Depuis l’invention de la télévision par
l’écossais John Baird, en 1926, nous sommes de plus en plus séduits par les
écrans. D’abord en noir et blanc, puis en couleur et de plus en plus fascinant.
Aujourd’hui, nous avons des écrans à portée de main et intégrés dans de
multiples appareils, ce qui garantit son omniprésence dans nos vies. Par
plaisir ou par obligation, l’usage des écrans devient incontournable à toute
personne voulant sa pleine intégration dans la vie sociale. Pourtant, depuis
plusieurs années, ces objets lumineux font souvent l’objet de nombreuses
critiques et plusieurs études ont démontré ses effets délétères.
Les écrans et le sommeil
L’être humain fonctionne sur la base d’une
alternance jour et nuit. Durant la journée, la lumière du soleil nous maintient
en état d’éveil. Et la nuit, lorsque les derniers rayons lumineux
disparaissent, le sommeil gagne notre organisme sous l’effet de l’hormone de
sommeil, la mélatonine. C’est d’ailleurs ce qu’on appelle généralement « un
rythme circadien ». Mais lorsque d’autres lumières,
comme celles de nos téléphones intelligents, persistent durant les heures
de sommeil, tomber dans le bras de Morphée devient plus difficile à cause de la
lumière bleue de ces appareils qui inhibe la sécrétion de l’hormone du sommeil.
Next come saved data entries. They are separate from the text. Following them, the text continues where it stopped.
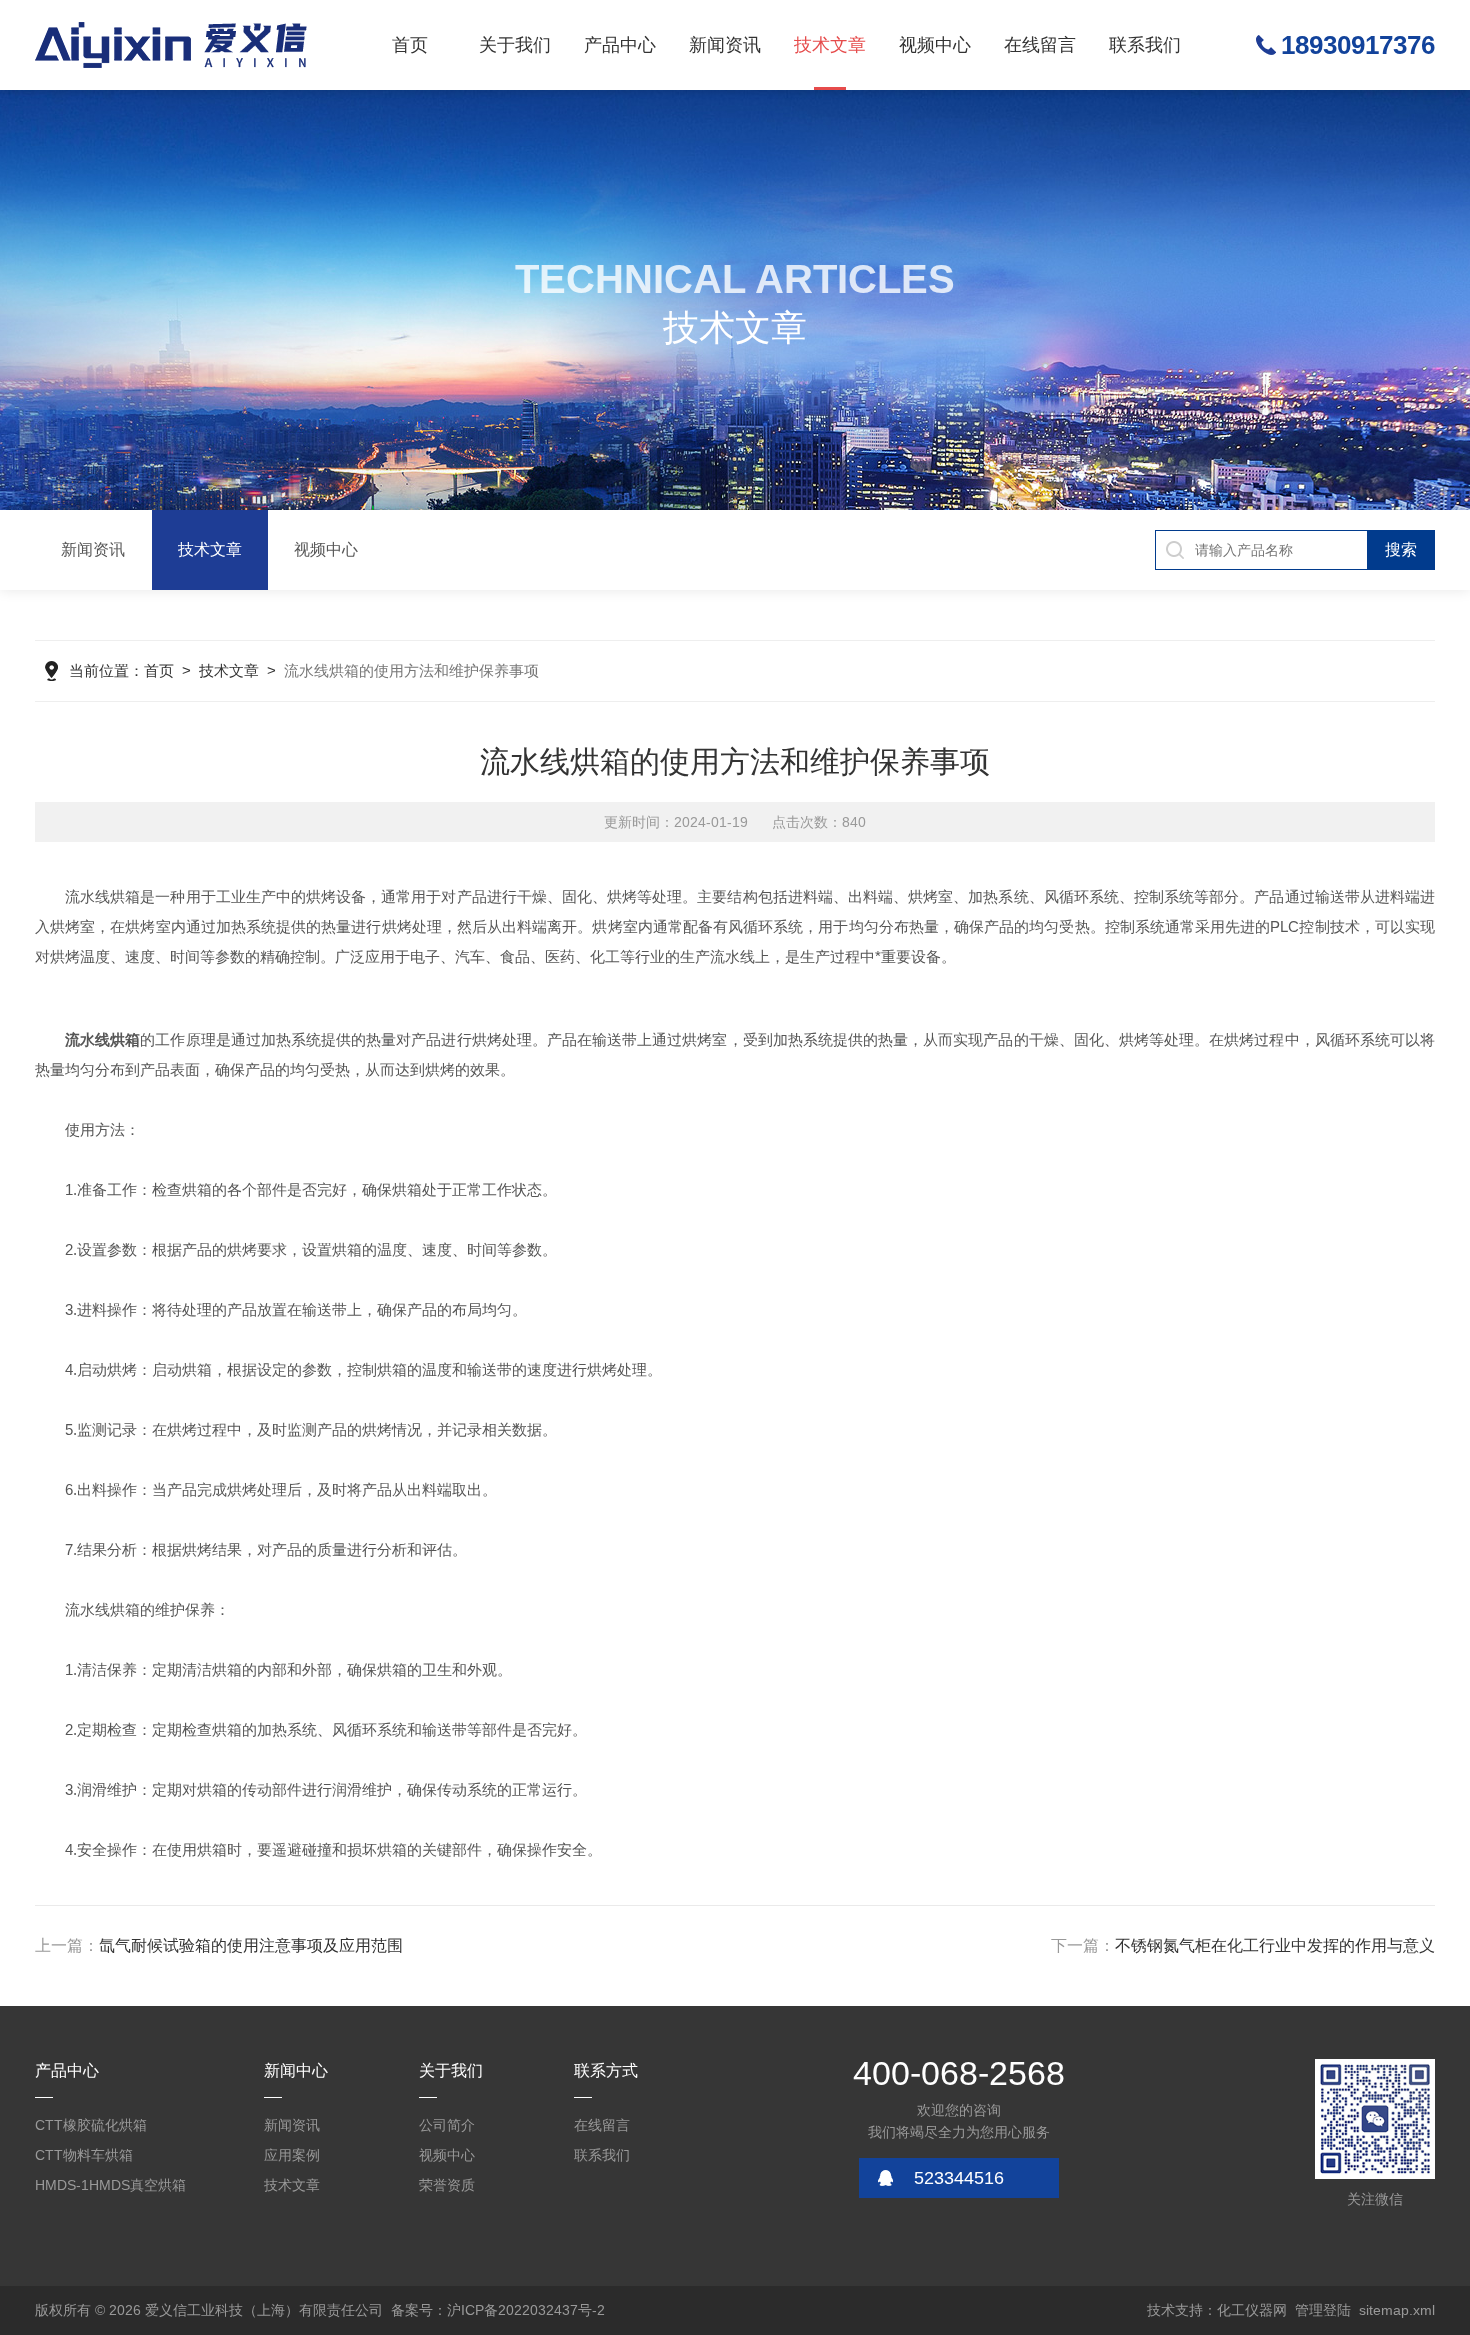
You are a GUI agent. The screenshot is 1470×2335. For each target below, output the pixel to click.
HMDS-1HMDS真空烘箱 (110, 2185)
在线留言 (1040, 45)
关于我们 (515, 45)
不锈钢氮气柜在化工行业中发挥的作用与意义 (1275, 1945)
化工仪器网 (1252, 2310)
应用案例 (292, 2155)
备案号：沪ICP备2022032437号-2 (498, 2310)
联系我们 (1145, 45)
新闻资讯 (725, 45)
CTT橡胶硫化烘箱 (91, 2125)
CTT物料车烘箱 (84, 2155)
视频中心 (935, 45)
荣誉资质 (447, 2185)
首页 (410, 45)
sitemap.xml (1397, 2310)
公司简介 (447, 2125)
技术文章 (830, 45)
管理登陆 (1323, 2310)
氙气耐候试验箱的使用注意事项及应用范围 (251, 1945)
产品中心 (620, 45)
C’est d’ailleurs ce qu’indiquent les conclusions d’une étude réalisée en 2012
par l’Association Médicale Américaine :
« La nuit, l’exposition à une lumière
excessive, et notamment la consultation prolongée des appareils électroniques,
peut perturber le sommeil ou/et exacerber ses troubles. »
Et plusieurs autres études corroborent ces
méfaits des écrans sur le sommeil. L’un des spécialistes du sommeil les plus
connus, Steven Lockley, chercheur à Havard Medical School (cité dans un article
de Chicago Tribune)
affirme :
« La lumière bleue alerte
préférentiellement le cerveau, supprime la mélatonine et décale votre
horloge biologique en même temps.»
D’autres effets des
écrans
En plus d’avoir des conséquences néfastes
sur notre sommeil, les écrans ont potentiellement un réel pouvoir de nuisance
sur notre vie en général. Selon l’Académie Américaine de Pédiatrie, la
surexposition aux écrans peut conduire à :
Un échec scolaire en raison de la gamme
d’éléments de divertissement qu’offrent ces appareils. Ce qui engendre à la
fois un problème d’attention et aussi un désintérêt de plus en plus
croissant pour les activités scolaires comme les devoirs.
Une prédisposition à la dépression, surtout
ceux qui sont spectateurs.trices des réseaux sociaux. Ils ou elles regardent
les autres pendant des heures sans pouvoir se mettre en avant.
Les enfants : les
plus vulnérables
Les bébés, les enfants voire les
adolescents ne sont pas des personnes comme les autres, surtout sur le plan
biologique. Donc, ils sont plus enclins à avoir des problèmes liés à
l’utilisation des écrans. C’est sans doute pour cette raison que l’Organisation Mondiale de Santé (OMS) a
recommandé aux parents de priver les moins d’1 an des écrans et d’en
limiter l’usage pour les enfants plus âgés. Et aussi de consacrer plus de
temps aux jeux actifs afin qu’ils puissent grandir en bonne santé.
Dans l’une des conclusions d’une étude
menée par Manon Collet, il a pu montrer les effets de l’exposition aux écrans
sur les troubles du langage. Toujours d’après cette étude, c’est surtout
durant la matinée que les enfants exposés à ces dispositifs sont beaucoup plus
vulnérables. Et selon ce même chercheur, « devant un écran, il suffit de
peu de temps pour épuiser l’attention d’un enfant ».
Suivant ce que nous venons de voir au fil
des recherches citées dans ce présent article, nous sommes encore dans
l’ignorance à ce qui a trait à l’étendue des méfaits des écrans sur notre
santé et celle de nos tout-petits. Mais, pour le moment, nous devons d’ores et
déjà en limiter l’usage à nous-mêmes, en priver pour les moins de huit (8) ans
et en restreindre l’usage à seulement une heure par jour pour les plus âgés.